What does punk represent now?
It’s changed. It went through periods where it started as something and then immediately the press got hold of it was twisted into something more and everyone was using it for their own ends. For all these people that say well punk shouldn’t be in a museum. It shouldn’t be mythologised or this or that and other. For them, their punk is a totally different animal to someone else who has a totally different view on it, so I’ve got a feeling that it’s sometimes a word that covers a multitude of sins.
Were The Damned different from other punk groups?
At the beginning all the bands were very different from each other. The one thing that brought them together was the youthfulness of all the bands and the ideas that we could forge something ourselves.
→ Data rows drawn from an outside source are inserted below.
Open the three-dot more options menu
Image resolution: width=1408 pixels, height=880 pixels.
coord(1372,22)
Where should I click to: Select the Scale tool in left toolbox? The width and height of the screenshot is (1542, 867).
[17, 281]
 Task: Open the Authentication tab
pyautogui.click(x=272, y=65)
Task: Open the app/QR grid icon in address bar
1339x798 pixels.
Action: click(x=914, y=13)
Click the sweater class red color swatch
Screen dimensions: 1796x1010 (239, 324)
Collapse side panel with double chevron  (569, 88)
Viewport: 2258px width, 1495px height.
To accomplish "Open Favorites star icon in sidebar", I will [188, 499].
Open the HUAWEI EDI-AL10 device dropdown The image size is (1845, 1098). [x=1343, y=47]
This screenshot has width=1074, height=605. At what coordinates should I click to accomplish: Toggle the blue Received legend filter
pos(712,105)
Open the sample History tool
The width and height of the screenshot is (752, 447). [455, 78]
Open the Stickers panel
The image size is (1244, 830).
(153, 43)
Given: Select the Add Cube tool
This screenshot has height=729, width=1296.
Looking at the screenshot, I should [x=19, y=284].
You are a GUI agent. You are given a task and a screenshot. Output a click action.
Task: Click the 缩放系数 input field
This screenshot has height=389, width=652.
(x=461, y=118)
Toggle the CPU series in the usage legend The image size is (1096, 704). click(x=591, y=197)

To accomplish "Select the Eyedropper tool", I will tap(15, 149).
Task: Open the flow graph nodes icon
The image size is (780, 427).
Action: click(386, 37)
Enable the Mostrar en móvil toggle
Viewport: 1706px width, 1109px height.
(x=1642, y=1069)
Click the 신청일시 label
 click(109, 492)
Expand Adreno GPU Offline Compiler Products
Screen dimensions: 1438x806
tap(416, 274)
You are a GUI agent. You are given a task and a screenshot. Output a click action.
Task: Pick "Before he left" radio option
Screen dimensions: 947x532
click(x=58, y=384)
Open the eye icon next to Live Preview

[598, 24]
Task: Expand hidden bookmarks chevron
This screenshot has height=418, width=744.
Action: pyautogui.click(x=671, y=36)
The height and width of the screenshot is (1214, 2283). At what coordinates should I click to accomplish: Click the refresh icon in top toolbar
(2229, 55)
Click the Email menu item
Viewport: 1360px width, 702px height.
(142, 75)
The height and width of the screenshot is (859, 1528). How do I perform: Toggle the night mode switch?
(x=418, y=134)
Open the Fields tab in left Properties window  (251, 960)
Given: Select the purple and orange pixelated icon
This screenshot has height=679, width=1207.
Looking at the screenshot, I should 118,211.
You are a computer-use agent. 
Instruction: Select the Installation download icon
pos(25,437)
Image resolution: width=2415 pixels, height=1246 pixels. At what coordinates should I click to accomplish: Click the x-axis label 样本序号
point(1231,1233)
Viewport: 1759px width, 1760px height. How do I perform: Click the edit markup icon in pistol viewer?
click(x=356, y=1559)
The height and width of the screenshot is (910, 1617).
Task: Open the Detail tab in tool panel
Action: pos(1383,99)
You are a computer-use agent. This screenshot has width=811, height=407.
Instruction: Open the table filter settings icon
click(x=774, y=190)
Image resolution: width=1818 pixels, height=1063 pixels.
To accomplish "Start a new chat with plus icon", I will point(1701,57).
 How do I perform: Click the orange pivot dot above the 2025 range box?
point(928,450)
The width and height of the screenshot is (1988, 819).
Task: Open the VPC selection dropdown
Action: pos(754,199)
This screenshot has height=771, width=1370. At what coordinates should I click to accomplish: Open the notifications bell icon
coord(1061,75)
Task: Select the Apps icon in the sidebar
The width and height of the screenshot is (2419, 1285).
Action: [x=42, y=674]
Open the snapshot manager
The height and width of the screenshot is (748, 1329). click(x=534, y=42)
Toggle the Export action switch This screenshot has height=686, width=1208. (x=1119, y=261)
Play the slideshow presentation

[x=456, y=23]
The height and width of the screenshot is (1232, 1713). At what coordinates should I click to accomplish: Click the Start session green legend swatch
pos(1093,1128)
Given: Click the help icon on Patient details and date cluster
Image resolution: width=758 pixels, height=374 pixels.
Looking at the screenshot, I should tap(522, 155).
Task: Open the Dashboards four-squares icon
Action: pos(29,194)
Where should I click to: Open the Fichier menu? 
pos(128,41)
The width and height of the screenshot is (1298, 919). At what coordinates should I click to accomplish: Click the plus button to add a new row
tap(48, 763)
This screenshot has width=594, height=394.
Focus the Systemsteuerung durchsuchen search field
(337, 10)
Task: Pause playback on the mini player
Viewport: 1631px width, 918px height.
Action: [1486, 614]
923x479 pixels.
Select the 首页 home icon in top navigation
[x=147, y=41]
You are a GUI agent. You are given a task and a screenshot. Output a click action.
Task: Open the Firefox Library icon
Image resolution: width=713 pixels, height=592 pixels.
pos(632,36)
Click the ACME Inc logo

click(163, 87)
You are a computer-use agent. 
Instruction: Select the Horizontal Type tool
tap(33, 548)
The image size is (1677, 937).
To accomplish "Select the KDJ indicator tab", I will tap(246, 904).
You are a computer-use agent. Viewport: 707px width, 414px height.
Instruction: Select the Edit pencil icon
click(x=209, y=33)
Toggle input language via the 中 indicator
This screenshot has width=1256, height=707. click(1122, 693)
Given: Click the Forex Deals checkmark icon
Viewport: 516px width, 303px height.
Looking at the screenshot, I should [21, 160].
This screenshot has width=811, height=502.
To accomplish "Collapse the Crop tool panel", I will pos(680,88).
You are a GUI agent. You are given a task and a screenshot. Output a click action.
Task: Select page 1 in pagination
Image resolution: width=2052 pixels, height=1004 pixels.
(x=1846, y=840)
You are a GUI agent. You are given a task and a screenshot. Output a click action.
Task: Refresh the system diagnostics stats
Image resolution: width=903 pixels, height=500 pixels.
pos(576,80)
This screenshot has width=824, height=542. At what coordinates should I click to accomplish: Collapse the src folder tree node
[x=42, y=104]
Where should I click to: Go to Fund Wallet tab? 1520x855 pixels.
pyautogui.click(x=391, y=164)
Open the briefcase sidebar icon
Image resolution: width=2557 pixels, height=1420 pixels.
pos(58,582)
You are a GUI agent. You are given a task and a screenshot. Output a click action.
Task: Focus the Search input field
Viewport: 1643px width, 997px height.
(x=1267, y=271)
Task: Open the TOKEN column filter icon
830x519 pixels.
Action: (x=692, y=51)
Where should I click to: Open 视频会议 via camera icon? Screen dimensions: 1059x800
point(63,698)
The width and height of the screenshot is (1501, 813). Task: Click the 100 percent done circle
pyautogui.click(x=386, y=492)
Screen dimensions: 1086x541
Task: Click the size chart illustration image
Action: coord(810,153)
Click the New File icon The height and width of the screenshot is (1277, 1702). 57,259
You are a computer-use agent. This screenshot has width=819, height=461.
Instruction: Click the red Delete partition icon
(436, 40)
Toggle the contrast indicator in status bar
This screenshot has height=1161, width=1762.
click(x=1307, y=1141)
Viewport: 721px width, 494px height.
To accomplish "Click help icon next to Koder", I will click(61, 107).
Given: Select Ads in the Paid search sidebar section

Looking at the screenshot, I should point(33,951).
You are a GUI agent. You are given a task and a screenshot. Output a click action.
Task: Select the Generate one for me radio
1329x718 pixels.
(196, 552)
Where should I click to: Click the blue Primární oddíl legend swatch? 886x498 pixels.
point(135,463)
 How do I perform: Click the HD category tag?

The music was very different and what happened was the second wave of punk a year or so later became bogged down in rules – you should do it this way, you shouldn’t do that, or you should be political. That was never the point. The point was to break down those kinds of barriers and to make it a much freer thing. That to me was going back to the way it was where the older musicians were saying: “Who the hell are this lot coming up?”
Was there camaraderie between the first wave of punk bands?
There was a certain amount. It’s hard for me to say for sure because The Damned were always outsiders and always have been. We were always the unknown. We didn’t play by other people’s rules and we said what we believed and we did it our own way. Whether that’s foolhardy sometimes, it was true to ourselves. What’s kept us going all these years is that the audience knows that whatever we do is not driven by things other than our own stupidity. It’s us that make’s those decisions.
Your new album Evil Spirits is out in April. Is it important to keep recording?
When you reach a certain age obviously there’s eras of your music that people like the best and there is a responsibility to play those songs because that’s what people want to hear – and I do genuinely love the songs. But as a musician you always want to go forward and experiment and move onto new things. That’s one thing where The Damned have been lucky in a way. People have come to expect the unexpected from us. Each album will be slightly different. They won’t expect the same record they bought 10 years ago.
We could just down tools I suppose and just go around the world playing the old songs forever as a nostalgia act but there’s no challenge in that. I like the idea that you can make music that some people will absolutely hate because that’s more of a challenge – to walk on stage and not know if they are going to like it or not. If you’re an older band you can get blasé about “they love it anyway so we can do what we want’. That’s hard for a lot of musicians to do because they live off the applause and adulation. Let’s face it a lot of people get in bands because they want to be a famous rock star, whereas that side of things doesn’t really bother me. Being in band wasn’t a burning desire or something that I imagined I would be doing. It was something through a series of events that I came to be doing. I’ve always felt that the best way to learn a job is just to get in and do it.